You don’t really realize how much you use water, and how necessary it is, until you don’t have it. I was buying bottles of water to drink but I also needed water to bathe, wash dishes, clean, and do laundry. It was getting rather expensive using bottled water for everything and wasn’t very practical so I had to find another solution.
I decided to ask around the community to see how other people were managing the no water situation. Fortunately, it wasn’t long before I found a solution.
“Do you still not have water? I asked one of my neighbors.
“No, there isn’t any. Nobody has water Sarita”.
“So…what are you going to do?” I inquired.
“We are going to La Viña to get it” She informed me.
La Viña was the next community over, a few miles away so seeing an opportunity, I asked if I could tag along and fortunately she said yes, and that we would be leaving “now. So, I went home to get the largest buckets I could find and ran back to her house. She stood there for a moment staring at me, then at the buckets, and then back at me before she began to laugh uncontrollably.
“Saritaaaaa!” she exclaimed. “You need to have lids for the buckets, otherwise all of the water will spill out!”
“Oh” I sighed in disappointment. “I don’t have any lids…” I told her sadly.
“No worries”, she told me. “I’ll lend you some!”
“Great!” I said grinning.
“Stay here. I’ll be right back!” she said as she disappeared back into the house to look for the lids.
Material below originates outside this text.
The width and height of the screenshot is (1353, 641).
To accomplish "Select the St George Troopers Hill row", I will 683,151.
Moments later she appeared in the doorway with two lids and then proceeded to fasten them onto the buckets I had brought. We then loaded the buckets (and lids) onto the back of a moto taxi and started off down the road in the direction of La Viña.
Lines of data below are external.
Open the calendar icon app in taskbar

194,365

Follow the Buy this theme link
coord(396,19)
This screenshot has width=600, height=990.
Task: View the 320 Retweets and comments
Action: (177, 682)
About fifteen minutes later, the driver turned off the engine and we all got out of the moto. We found ourselves in front of a small rural house with various breeds of chickens, dogs, cats and small children running around. There were two elderly women sitting outside the house who were staring at me along with the children, probably wondering where I had come from and what I was doing there. I smiled and waved.
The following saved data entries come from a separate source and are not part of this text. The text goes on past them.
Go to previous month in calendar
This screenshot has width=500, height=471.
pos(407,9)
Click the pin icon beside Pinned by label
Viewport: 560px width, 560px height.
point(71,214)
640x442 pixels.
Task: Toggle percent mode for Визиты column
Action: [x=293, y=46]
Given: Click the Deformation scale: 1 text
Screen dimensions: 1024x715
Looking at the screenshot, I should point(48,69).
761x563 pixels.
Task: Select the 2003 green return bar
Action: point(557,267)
The driver then proceeded to take the hose that was laying in the front yard of the house and began to fill up the buckets as he made small talk with a man who came out from behind the house. I noticed that one of the chickens walking around had a black crown of feathers on the top of his head and said aloud “it looks like he has a black wig on.” Everyone laughed.
After the buckets had been filled and the lids fastened on tight, we were on our way back to my community. I sat back in the seat looking out the window, smiling contently, proud of myself for finding a solution, and looking forward to the much-needed bucket bath that I would take later that evening.